Since this technique was in existence, it is better to introduce a delay for
setting CS_DONE in the "fast" initiation commands like SEEK and HOME, to
accommodate the software that was relying on it.
So far, however, no issues were encountered in testing (except one), where
this delay mattered, but it's hard to tell if it would not be needed at all.
All I/O commands always delay CS_DONE already because they were never supposed
to be immediate.
Since the time for CS_DONE in initiation commands was documented at 16us, the
introduced delay is set to 10 instructions, which usually took more than that
to execute. But the interrupt flag clear case would be covered, as well as
the counted waits, which used some 25+-iteration tight loops for "drive ready",
before flagging a time-out (so the delay cannot be longer, either).
It also looks like more modern code never used any such tricks, so for it, it
should not matter if CS_DONE was slightly delayed or not.

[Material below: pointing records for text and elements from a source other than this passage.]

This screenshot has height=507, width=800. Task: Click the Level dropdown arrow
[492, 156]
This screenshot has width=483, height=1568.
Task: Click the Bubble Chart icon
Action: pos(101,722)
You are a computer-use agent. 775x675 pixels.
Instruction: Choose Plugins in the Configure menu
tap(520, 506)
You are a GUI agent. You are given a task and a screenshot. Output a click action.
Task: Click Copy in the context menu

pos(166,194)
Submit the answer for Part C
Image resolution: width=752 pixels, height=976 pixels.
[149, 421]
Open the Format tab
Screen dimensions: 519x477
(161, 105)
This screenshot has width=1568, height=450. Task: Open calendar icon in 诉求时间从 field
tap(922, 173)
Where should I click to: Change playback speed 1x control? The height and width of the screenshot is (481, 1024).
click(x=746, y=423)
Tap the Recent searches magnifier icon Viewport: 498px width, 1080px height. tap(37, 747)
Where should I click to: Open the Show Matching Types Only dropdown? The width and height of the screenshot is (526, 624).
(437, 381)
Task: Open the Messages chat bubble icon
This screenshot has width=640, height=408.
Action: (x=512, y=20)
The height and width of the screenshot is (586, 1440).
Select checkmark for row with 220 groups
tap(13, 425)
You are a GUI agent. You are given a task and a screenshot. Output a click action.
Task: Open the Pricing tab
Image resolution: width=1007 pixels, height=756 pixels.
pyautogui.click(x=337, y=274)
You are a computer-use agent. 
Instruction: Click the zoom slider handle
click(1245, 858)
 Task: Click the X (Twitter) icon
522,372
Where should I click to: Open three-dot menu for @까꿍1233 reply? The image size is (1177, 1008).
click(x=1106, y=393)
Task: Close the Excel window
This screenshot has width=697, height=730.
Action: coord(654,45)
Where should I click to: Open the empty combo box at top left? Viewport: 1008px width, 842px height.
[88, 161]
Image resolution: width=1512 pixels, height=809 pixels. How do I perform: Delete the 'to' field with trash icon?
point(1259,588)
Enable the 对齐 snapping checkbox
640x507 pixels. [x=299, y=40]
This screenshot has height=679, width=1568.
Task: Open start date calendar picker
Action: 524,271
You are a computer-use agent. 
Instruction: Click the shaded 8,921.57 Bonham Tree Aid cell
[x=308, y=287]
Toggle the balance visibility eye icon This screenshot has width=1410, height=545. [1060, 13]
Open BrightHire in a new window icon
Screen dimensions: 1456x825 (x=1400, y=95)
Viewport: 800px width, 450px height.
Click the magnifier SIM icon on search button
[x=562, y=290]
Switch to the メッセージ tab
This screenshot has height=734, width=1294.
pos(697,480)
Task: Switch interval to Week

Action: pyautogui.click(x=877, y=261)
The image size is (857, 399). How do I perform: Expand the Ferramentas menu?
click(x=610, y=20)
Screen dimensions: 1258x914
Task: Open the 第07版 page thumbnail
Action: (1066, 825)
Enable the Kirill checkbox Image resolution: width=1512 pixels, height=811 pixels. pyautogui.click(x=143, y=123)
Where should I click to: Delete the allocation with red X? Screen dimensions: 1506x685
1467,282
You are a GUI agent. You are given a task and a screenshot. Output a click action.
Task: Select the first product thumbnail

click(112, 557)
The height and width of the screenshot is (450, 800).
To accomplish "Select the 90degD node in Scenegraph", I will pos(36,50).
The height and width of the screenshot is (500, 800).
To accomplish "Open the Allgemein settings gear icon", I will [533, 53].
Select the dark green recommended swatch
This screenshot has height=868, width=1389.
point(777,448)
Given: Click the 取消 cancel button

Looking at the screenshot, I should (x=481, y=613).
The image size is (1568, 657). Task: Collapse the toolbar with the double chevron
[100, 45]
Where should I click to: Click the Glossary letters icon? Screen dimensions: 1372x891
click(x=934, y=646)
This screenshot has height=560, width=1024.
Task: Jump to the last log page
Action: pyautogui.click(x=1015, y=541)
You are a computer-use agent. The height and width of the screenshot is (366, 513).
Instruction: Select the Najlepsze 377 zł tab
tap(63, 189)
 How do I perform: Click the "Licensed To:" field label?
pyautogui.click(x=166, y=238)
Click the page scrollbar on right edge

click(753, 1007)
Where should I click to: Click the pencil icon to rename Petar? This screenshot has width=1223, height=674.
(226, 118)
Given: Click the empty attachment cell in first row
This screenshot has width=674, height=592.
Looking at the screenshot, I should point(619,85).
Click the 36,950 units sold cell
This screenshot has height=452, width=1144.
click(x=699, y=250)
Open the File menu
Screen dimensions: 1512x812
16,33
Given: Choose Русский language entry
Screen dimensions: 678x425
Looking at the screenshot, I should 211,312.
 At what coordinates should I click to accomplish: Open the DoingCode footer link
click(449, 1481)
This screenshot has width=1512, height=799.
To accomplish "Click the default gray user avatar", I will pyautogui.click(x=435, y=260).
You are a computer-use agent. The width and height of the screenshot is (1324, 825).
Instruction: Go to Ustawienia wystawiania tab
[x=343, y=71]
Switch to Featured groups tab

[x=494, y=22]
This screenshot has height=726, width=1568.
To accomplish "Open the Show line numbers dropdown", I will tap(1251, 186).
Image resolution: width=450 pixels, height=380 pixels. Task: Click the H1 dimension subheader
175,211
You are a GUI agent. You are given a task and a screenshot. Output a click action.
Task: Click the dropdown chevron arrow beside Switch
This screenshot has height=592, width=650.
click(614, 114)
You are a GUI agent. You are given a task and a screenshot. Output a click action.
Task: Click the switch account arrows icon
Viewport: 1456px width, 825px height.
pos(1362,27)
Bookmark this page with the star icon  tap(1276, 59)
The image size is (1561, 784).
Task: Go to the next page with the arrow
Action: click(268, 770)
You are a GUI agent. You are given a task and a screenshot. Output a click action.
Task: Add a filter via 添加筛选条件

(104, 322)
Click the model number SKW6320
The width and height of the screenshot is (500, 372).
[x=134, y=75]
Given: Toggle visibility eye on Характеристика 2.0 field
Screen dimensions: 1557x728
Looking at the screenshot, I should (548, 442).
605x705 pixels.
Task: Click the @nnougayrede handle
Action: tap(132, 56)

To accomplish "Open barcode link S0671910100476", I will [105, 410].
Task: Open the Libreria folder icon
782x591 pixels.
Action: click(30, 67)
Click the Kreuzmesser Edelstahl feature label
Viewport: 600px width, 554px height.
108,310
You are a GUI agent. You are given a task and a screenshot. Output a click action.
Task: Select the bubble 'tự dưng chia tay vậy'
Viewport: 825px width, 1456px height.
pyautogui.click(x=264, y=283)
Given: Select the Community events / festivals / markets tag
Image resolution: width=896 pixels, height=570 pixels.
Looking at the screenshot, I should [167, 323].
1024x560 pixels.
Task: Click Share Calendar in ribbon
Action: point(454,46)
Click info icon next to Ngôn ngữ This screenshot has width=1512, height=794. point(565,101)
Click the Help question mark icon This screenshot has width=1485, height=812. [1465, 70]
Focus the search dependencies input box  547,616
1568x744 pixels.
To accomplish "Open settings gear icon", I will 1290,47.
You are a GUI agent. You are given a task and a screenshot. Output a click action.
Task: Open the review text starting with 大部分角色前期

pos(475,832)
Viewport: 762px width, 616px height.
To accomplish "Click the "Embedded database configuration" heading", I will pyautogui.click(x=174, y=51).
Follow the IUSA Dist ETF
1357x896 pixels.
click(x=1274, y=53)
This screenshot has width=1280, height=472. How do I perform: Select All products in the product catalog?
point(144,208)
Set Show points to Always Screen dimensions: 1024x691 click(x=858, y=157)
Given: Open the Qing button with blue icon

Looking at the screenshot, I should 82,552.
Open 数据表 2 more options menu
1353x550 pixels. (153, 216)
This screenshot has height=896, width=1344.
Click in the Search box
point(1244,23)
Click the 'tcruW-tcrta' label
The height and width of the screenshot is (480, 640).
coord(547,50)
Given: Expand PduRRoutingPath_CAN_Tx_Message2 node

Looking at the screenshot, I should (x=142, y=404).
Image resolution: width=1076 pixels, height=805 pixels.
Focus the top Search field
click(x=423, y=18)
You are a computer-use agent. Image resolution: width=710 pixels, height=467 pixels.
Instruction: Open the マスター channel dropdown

Having run the device code thru XXDP and some other OS's and scenarios
rigorously, a bunch of discrepancies were found, which need to be addressed
by this rather extensive patch.
1. Each unit must implement its own "drive status" register, to be able to
track per-drive errors / conditions correctly;
2. Fixed INT_SET() / INT_CLR() in RPCS write function (wrong order of the "if"
conditions);
3. Some behavior was implemented not exactly how it was expected from the real
hardware, such as:
a. Post-I/O register values in RPDA and RPCA (including the corner case of
pack overflow);
b. I/O stacking, which wasn't mentioned in any available documentation, but
only XXDP listings;
c. RESET/IDLE function must be accepted for a "busy" controller;
d. HOME function must always execute, even when "device ready" is not set
(e.g. when SEEK error detected);
e. SEEK incomplete should not respond with "device ready" (however, the
condition can be cleared by HOME, d.);
f. WLOA-induced write-lock violation wasn't reflected in "device status".
4. Some timing was off so that the device worked "too fast" -- this was fixed
(except for the pathological cases when the races are in the actual test
code, and cannot be logically fixed);
5. WLOA setup command bug was fixed;
6. Added more code comments found per the above peculiarities.